A “cat’s tail” consisting of dust is found at a nearby star

A team of astronomers has discovered an unusual formation in a system 63 light-years away. Thanks to modern surveillance instruments, they are trying to explain what kind of “cat’s tail” it is.

The “cat’s tail” in the picture of the Beta Pictoris. Source: phys.org

Beta Pictoris Star

Observations using NASA’s Hubble Space Telescope have detected a second dust disk in this system, tilted relative to the outer cluster that is the first to be seen. Now, a team of astronomers using the James Webb Space Telescope to capture images of the Beta Pictoris system has discovered a new, previously unseen structure.
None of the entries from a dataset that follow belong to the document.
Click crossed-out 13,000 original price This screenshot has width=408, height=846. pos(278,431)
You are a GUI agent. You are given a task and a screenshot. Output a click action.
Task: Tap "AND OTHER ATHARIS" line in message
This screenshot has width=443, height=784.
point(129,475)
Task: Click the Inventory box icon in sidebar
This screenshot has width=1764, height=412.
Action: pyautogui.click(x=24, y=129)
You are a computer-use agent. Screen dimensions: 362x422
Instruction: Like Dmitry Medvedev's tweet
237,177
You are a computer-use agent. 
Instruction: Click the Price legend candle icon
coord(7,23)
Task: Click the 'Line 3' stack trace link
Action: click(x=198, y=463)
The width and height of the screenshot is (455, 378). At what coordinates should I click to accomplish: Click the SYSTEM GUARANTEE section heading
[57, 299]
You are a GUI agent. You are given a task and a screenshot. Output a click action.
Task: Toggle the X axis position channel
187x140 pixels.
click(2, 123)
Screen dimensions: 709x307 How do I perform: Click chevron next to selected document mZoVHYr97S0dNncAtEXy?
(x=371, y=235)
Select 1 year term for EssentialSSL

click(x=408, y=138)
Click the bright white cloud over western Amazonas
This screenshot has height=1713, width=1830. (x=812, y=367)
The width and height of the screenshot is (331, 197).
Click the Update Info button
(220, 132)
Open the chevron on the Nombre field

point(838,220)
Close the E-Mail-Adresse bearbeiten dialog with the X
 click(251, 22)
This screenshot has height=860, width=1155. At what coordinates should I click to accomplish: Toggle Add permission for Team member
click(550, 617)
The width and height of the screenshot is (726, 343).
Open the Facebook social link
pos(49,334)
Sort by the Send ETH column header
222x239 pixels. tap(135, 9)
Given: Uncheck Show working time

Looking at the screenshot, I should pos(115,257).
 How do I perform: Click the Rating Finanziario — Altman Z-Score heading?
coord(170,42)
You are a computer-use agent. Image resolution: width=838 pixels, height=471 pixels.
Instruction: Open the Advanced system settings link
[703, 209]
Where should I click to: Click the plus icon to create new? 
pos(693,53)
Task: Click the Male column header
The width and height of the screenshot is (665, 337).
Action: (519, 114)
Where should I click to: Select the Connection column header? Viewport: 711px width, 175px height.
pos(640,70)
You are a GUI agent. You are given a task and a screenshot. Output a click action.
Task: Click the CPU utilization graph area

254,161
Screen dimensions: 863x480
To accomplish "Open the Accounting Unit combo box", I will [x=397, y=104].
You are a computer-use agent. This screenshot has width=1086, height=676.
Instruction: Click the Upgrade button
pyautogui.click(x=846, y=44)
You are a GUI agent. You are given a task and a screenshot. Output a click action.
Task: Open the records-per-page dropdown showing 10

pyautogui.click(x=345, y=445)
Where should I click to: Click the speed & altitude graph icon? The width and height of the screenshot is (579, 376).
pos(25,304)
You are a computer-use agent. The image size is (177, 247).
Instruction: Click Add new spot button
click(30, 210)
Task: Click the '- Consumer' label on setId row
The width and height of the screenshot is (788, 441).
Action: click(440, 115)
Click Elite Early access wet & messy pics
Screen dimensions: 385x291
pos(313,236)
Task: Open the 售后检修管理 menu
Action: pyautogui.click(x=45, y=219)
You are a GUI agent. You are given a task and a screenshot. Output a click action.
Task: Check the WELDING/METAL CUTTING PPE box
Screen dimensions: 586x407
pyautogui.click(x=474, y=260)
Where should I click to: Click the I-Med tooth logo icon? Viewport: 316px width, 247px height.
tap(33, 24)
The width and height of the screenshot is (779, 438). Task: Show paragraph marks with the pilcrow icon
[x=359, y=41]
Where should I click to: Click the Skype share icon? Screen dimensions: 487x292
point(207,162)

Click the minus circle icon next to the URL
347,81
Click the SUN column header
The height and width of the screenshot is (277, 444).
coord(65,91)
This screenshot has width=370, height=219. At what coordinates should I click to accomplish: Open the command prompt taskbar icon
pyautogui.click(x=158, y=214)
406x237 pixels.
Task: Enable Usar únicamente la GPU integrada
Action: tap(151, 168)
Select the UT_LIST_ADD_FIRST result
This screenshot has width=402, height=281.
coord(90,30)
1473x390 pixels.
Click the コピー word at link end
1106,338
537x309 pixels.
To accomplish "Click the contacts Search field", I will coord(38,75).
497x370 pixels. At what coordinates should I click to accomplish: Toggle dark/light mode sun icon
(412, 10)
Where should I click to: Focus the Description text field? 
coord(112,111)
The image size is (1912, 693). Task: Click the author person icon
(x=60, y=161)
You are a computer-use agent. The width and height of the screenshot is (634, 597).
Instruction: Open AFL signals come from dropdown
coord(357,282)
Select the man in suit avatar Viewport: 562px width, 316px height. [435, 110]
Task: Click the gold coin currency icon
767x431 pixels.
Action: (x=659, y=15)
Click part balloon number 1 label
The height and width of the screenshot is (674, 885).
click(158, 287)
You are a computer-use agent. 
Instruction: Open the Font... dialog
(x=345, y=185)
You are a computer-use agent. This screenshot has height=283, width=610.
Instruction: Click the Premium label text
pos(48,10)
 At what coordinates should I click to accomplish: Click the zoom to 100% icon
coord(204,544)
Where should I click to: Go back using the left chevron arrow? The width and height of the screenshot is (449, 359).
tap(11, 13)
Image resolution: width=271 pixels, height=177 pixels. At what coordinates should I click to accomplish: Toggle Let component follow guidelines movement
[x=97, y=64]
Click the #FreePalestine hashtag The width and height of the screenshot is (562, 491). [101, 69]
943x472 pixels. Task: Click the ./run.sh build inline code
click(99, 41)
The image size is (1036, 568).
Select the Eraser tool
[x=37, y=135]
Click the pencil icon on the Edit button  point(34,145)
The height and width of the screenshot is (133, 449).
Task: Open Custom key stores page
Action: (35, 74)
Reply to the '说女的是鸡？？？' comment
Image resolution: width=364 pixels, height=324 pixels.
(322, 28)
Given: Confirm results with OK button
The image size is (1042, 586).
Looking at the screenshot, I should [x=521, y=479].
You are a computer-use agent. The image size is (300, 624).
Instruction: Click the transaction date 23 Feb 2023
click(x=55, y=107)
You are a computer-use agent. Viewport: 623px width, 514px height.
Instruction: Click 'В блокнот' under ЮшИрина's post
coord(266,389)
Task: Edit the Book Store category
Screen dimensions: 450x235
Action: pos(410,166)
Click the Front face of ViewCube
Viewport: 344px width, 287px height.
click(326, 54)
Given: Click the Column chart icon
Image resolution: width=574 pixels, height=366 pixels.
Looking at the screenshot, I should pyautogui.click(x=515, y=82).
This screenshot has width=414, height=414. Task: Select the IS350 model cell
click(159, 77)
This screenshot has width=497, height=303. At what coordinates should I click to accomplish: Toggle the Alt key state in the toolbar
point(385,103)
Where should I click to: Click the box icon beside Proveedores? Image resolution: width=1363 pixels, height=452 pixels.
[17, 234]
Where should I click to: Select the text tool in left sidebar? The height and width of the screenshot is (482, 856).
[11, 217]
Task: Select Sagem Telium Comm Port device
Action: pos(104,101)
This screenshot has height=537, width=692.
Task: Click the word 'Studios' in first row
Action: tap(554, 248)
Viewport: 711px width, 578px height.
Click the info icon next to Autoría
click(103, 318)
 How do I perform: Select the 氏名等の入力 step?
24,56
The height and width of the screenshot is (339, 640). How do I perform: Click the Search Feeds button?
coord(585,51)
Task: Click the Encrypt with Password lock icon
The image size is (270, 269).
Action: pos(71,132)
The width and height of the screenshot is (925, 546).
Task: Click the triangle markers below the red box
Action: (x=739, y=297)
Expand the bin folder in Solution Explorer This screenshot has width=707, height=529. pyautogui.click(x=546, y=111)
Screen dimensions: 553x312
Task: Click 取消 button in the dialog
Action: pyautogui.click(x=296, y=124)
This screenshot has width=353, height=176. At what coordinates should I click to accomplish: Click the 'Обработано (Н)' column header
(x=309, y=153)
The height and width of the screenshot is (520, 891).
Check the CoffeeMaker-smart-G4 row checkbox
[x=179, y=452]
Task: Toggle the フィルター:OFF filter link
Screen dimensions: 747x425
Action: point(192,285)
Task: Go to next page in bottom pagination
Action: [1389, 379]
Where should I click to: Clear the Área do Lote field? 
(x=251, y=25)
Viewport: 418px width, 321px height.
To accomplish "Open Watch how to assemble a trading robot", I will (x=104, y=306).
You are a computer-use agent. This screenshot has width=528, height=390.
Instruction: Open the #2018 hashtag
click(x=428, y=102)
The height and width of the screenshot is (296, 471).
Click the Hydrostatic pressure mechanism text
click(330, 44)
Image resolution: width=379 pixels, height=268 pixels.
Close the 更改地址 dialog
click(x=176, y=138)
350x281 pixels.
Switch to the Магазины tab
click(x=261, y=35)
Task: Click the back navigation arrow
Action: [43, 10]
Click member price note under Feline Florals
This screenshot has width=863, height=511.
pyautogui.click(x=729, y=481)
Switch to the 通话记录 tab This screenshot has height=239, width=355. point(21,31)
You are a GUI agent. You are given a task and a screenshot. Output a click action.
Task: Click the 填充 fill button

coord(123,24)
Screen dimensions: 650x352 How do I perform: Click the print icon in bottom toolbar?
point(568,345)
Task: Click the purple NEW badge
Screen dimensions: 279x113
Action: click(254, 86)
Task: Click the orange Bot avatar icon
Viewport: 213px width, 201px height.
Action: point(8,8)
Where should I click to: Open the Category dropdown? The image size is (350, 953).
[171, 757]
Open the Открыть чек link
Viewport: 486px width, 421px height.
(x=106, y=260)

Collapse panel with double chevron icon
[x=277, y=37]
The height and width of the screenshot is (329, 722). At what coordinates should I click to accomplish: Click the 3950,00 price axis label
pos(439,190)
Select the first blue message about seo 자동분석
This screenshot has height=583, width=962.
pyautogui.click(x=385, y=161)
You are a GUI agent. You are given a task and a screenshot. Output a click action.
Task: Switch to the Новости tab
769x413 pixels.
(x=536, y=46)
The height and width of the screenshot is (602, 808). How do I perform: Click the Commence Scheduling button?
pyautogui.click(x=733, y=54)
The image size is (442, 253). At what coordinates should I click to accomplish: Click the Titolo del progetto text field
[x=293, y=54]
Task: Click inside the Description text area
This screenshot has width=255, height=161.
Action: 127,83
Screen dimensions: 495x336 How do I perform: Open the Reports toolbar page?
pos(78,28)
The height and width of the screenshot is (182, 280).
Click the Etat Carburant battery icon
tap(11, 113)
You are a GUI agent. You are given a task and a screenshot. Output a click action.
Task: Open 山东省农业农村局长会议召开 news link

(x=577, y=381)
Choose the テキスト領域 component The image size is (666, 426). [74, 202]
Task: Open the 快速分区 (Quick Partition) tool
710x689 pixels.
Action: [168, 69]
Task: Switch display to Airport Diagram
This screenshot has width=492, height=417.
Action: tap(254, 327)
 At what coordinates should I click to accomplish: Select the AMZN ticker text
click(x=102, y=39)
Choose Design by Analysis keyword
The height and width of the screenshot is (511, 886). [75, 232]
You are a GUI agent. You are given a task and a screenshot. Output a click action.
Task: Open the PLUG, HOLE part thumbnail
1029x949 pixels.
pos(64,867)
A team led by Isabel Rebollido from the Astrobiology Center in Spain used NIRCam (near-infrared camera) and MIRI (mid-infrared instrument) cameras to investigate the composition of previously discovered main and secondary debris disks of Beta Pictoris. The results exceeded their expectations, revealing a sharply tilted branch of dust, similar to the cat’s tail, stretching from the southwestern part of the secondary “debris” disk.

Amazing cosmic structure

Beta Pictoris, a young planetary system located just 63 light-years away, continues to intrigue scientists even after decades of in-depth study. It has the first dust disk photographed around another star, a cluster formed as a result of collisions between asteroids, comets and planetesimals.

Even with the help of JWST, observing the Beta Painter in the right wavelength range was crucial for detecting the “cat’s tail”, since it appeared only in the MIRI instrument data. The James Webb data also found a temperature difference between the two disks of the system, which is probably due to a difference in their chemical composition.

To explain the higher temperature, the team concluded that the dust could be a highly porous “organic refractory material” similar to the substance found on the surfaces of comets and asteroids in our Solar System.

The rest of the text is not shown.